In normal tissues, only a minor amount (1 to 10%) of total cholesterol is found as CE, the storage form of cholesterol in the cytoplasm, while more than 90% is in the form of free cholesterol and resides in the cholesterol-rich membrane domains (rafts). Because membrane cholesterol appears to be critical for the functions of raft-resident proteins (e.g., PrP, ß- and
-secretases of APP, and growth factor receptors), cells have developed a highly integrated set of homeostatic mechanisms that finely regulate free-cholesterol versus CE pools according to the cells' needs. In previous studies (reviewed in reference 31), we found abnormal CE accumulation to be a marker of pathological proliferation in contrast to a temporary CE increase in normal cells as a controlled physiologic response to growth stimuli (i.e., PHA-stimulated, interleukin-2-treated PBMCs from healthy humans). In this work, we showed that specific growth stimuli also led to a CE increase in sheep skin fibroblasts and PBMCs irrespective of the PrP genotype. However, cells from scrapie-susceptible and scrapie-affected animals showed basal CE levels higher than those of cells from scrapie-resistant sheep. Moreover, cells from scrapie-affected animals displayed a greater and more extended CE response than did cells from both uninfected and scrapie-resistant sheep; the CE increase was temporally regulated only in cells from scrapie-resistant animals, whose basal levels were restored after 72 h.

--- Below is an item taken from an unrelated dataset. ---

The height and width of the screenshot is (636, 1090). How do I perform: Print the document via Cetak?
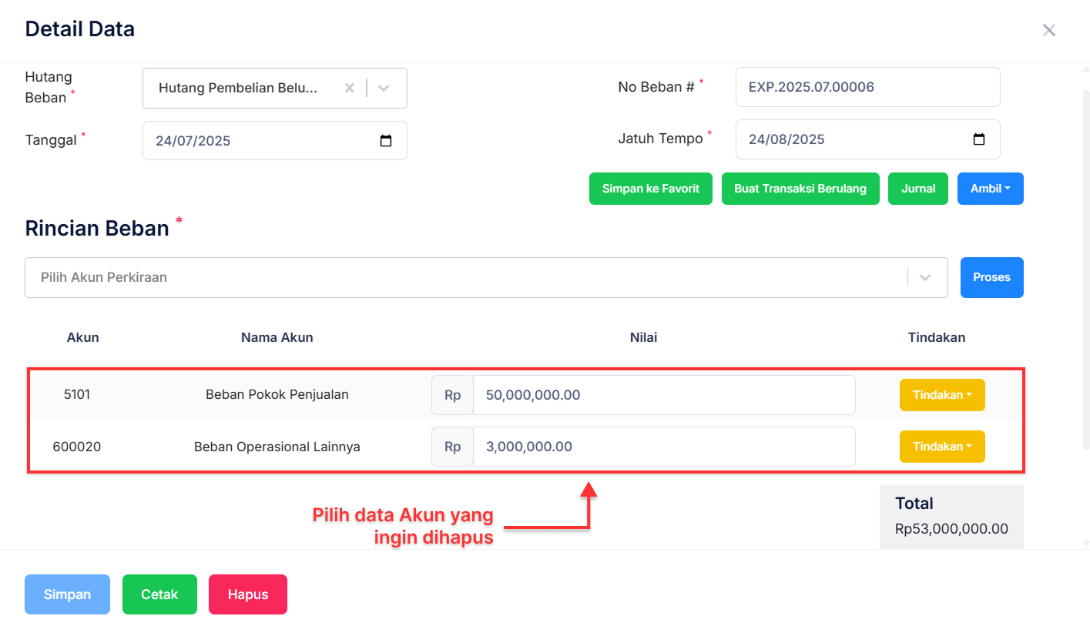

Several studies (1, 9, 17, 32, 35) have pointed out the essential role of cellular cholesterol for the proper folding and trafficking of PrPc, indicating that the conversion rate of PrPc into PrPsc may be modulated, at least in part, by cholesterol-homeostatic mechanisms. Conversely, PrPsc replication itself has been reported (34) to interfere with intracellular cholesterol metabolism and trafficking by displacing the cholesterol binding protein caveolin 1 from the membrane, thus suggesting that PrP perturbations may in turn exacerbate preexisting cholesterol alterations. In our study, sheep were infected in vivo, and the scrapie agent may have reached, in addition to the nervous and lymphatic systems, various host tissues, including the skin. As a matter of fact, Thomzig et al. showed PrPsc accumulation in the muscles (36) and, very recently, also in the skin (37) of experimentally scrapie-infected hamsters, as well as in naturally infected sheep.

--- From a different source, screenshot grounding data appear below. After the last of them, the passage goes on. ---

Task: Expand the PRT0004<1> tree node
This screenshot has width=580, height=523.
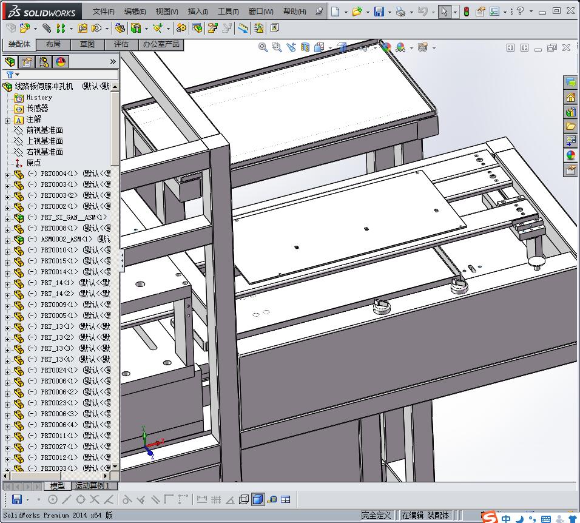Action: coord(7,174)
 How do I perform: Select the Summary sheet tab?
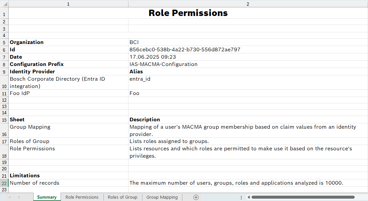tap(47, 197)
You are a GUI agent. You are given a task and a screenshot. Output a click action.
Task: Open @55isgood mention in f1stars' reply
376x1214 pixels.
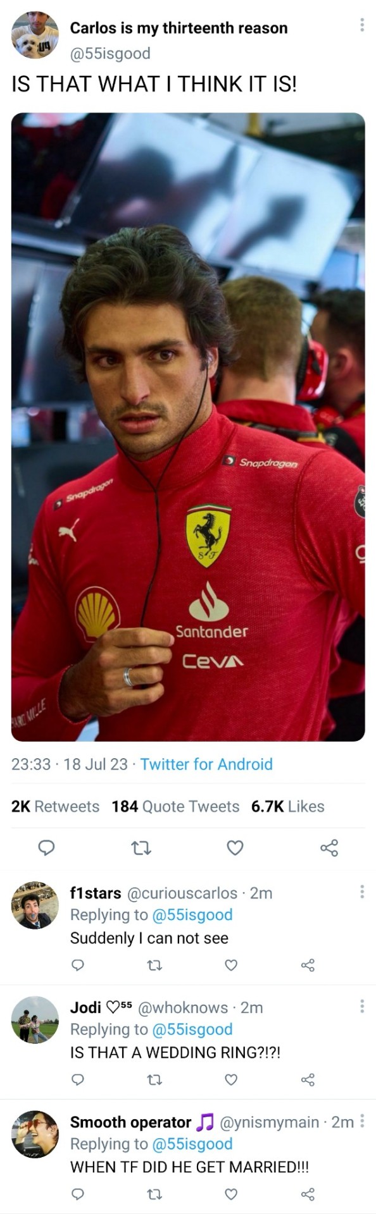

We therefore suggest that abnormal cholesterol esterification could represent a phenotype predisposing a cell to the development of pathological processes involving abnormal activation, processing, and/or trafficking of membrane resident proteins and that cholesterol esterification inhibition may be a way to control disease progression.
In agreement with our findings, recent studies by Kovacs' group in models of Alzheimer's disease indicated a role for CE as modulators of the amyloidogenic processing of the amyloid precursor protein APP. Inhibition of CE by RNA interference-induced decrease of ACAT expression (18) or by a novel ACAT inhibitor, CP-113,818, prevented amyloid Aß peptide generation (33) and led to more than 90% reduction of cerebral amyloid plaques in a mouse model of Alzheimer's disease (19).

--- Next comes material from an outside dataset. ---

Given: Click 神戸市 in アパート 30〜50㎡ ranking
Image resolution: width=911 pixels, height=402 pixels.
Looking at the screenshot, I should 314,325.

Our previous (28, 29) and present findings have been the subject of U.S. patent applications (C. Anchisi, S. Dessì, P. La Colla, and A. Pani, U.S. patent application PCT/IT2007/000109; S. Dessì, P. La Colla, and A. Pani, U.S. patent application PCT/IT2007/000110), and further studies are already in progress to establish whether CE may truly be a target of clinical interest, as well as a biological marker of disease susceptibility applicable to prion diseases and to other protein-based neurodegenerative pathologies.